As soon as you share your deployed functions, you also need to share metadata about the function. The consumer of an endpoint needs to know the details of how to use the endpoint, such as:

  • The general purpose of the endpoint
  • Input parameter names, data types, and their meaning
  • Return data type and description

This data goes beyond the single string that we used above when deploying the function add. You can use an optional parameter to deploy to provide such a structured description, which can then be retrieved by other users connected to the same server. The schema is interpreted as a Json Schema object, which you can either manually create or generate using a utility method provided in this tools package:

from tabpy_tools.schema import generate_schema

schema = generate_schema(
  input={'x': 3, 'y': 2},
  output=5,
  input_description={'x': 'first value',
                     'y': 'second value'},
  output_description='the sum of x and y')

  client.deploy('add', add, 'Adds two numbers x and y', schema=schema)

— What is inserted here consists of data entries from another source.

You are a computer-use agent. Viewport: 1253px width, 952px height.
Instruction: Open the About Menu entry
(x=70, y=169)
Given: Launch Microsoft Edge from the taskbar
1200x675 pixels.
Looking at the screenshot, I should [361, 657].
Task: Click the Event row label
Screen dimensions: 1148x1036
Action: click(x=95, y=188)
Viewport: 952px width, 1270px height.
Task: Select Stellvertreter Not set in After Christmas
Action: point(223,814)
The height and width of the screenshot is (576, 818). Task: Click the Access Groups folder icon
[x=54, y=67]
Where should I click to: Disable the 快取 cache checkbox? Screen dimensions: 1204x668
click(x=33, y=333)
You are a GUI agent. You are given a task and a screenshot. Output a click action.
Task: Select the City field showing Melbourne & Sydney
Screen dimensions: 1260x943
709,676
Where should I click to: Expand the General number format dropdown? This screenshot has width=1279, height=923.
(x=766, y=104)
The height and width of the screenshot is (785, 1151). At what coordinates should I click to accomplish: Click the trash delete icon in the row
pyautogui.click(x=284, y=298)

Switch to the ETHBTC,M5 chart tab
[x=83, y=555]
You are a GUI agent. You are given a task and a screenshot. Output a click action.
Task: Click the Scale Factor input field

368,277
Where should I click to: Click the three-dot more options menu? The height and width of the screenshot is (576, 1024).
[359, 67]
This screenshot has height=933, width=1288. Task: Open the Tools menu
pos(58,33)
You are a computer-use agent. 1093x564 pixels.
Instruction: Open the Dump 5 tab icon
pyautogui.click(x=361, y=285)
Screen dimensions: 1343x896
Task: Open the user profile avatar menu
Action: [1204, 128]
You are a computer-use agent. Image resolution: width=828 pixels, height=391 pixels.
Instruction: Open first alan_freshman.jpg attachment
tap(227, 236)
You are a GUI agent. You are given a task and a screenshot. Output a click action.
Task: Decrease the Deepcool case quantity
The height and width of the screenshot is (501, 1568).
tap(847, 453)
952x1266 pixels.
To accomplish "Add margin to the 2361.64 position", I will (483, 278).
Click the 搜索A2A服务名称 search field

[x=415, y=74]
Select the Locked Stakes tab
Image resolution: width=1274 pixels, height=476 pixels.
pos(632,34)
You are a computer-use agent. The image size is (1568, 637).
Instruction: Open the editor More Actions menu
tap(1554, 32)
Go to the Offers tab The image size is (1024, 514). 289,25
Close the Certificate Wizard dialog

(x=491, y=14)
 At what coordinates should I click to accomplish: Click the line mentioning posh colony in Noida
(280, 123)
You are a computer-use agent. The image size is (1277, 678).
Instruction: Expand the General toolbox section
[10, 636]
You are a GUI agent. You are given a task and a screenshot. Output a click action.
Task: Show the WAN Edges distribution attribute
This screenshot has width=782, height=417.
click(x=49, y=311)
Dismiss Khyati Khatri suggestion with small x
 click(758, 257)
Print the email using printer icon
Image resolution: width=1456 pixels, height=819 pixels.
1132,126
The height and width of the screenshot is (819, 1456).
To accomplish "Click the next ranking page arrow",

To describe more complex input, like arrays, you would use the following syntax:

from tabpy_tools.schema import generate_schema

schema = generate_schema(
  input={'x': [6.35, 6.40, 6.65, 8.60],
         'y': [1.95, 1.95, 2.05, 3.05]},
  output=[0, 0, 0, 1],
  input_description={'x': 'list of x values',
                     'y': 'list of y values'},
  output_description='cluster Ids for each point x, y')

  client.deploy('clustering',
      clustering,
      'Returns cluster Ids for each data point specified by the pairs in x and y',
      schema=schema)

A schema described as such can be retrieved through the REST Endpoints API or through the get_endpoints client API as follows:

client.get_endpoints()['add']['schema']

Querying an Endpoint

Once a Python function has been deployed to the server process, you can use the client's query method to query it (assumes you’re already connected to the service):

x = [6.35, 6.40, 6.65, 8.60, 8.90, 9.00, 9.10]
y = [1.95, 1.95, 2.05, 3.05, 3.05, 3.10, 3.15]

client.query('clustering', x, y)

Response:

{
  'model': 'clustering',
  'response': [0, 0, 0, 1, 1, 1, 1],
  'uuid': '1ca01e46-733c-4a77-b3da-3ded84dff4cd',
  'version': 2
}

Evaluating Arbitrary Python Scripts

The other core functionality besides deploying and querying methods as endpoints is the ad-hoc execution of Python code, called evaluate. Evaluate does not have a Python API in tabpy-tools, only a raw REST interface that other client bindings can easily implement. Tableau connects to TabPy using REST Evaluate.

evaluate allows calling a deployed endpoint from within the Python code block. The convention for this is to use a provided function call tabpy.query in the code, which behaves like the query method in tabpy-tools. See the REST API documentation for an example.